Evaluating automated acoustic monitoring for the invasive reeve’s muntjac deer (Muntiacus reevesi): detecting presence, absence and survey design
摘要
Reeves’ Muntjac (Muntiacus reevesi) are an invasive alien species in a number of European and other countries. They listed as a “Species of European Union Concern” requiring member states to survey their populations and undertake management. Muntjac are secretive and existing survey methods are inefficient at low density and cannot reliably provide confidence in species absence. We assess acoustic monitoring as a surveillance method for this species. Muntjac produce readily identifable barking calls in sequences that can last many minutes.

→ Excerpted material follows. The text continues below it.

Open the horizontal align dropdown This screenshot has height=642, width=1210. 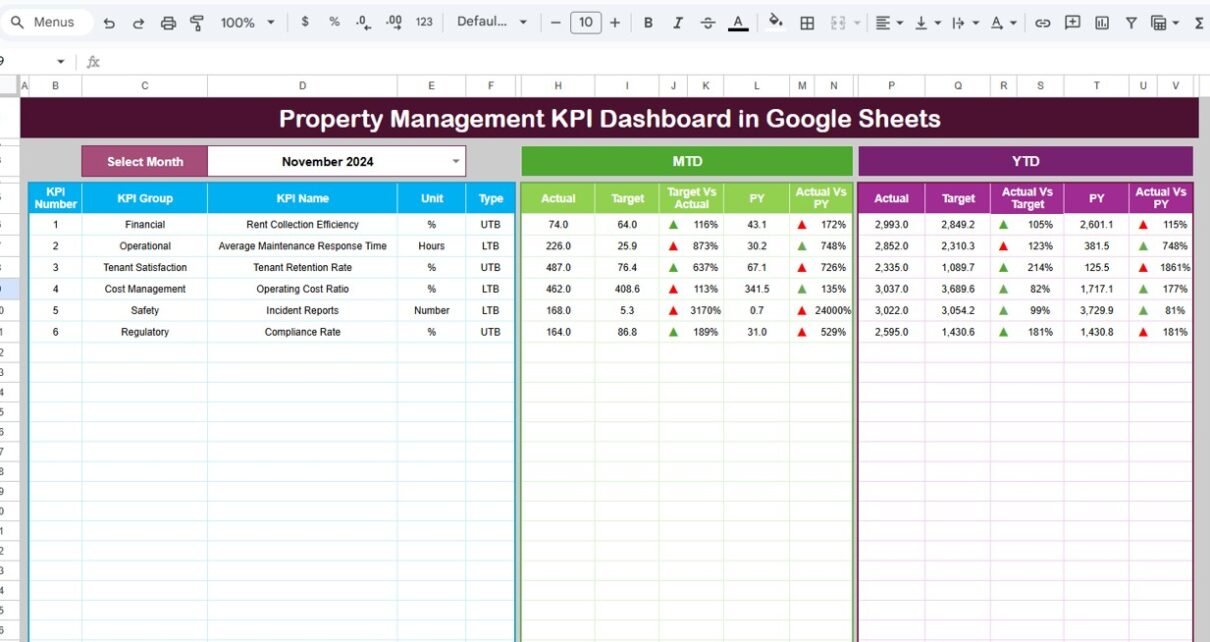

We collected 133,227 min of nocturnal recordings using automated sensors from areas known to contain muntjac populations in the UK. These contained 2,453 min containing at least one muntjac call. We developed a machine learning model to automate detection with high precision (F1 = 0.98). Calls were recorded in all months with no clear seasonal pattern. Calls were produced in sequence in sessions with an average duration of over 10 min and could be reliably detected by the sensors over a radius of around 200 m. We recommend 107 h of surveillance per sensor are required to provide 95% confidence that the species is absent from that site. Calling rate can be increased three-fold by the use of playback. We describe how acoustic surveillance can provide complete coverage of an area, a feature that cannot be provided by other methods such as cameras, can be efficient when the species is only present at low density, can provide confidence in absence, and how automation could further improve the cost-effectiveness of this process.